• [Assignment]: Copy every entry as is. Leave images out.
┌─ Data listing
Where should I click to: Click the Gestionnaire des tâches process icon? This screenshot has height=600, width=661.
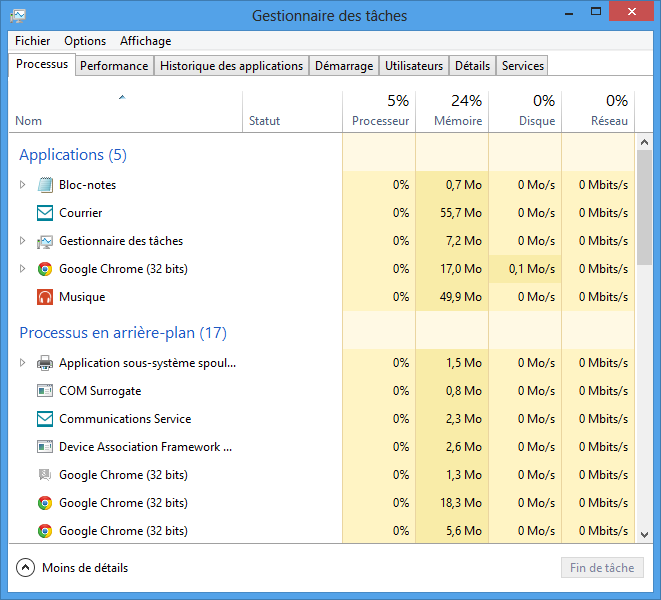click(45, 241)
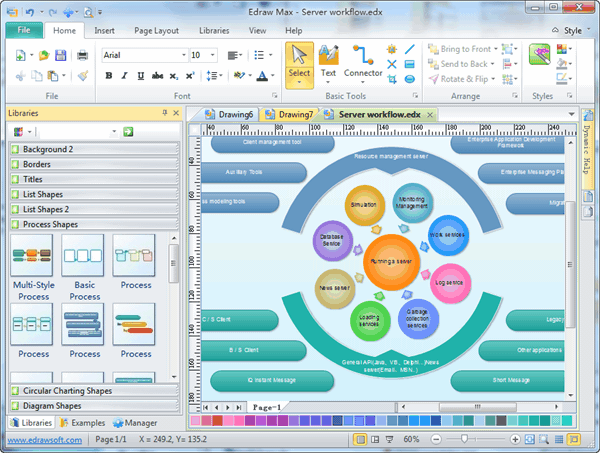Click the Print icon in File group
600x453 pixels.
click(x=82, y=55)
└─
• [Answer to this exercise]:
Where should I click to: Click the Gestionnaire des tâches process icon? This screenshot has height=600, width=661.
click(45, 241)
Click the Print icon in File group
600x453 pixels.
click(x=82, y=55)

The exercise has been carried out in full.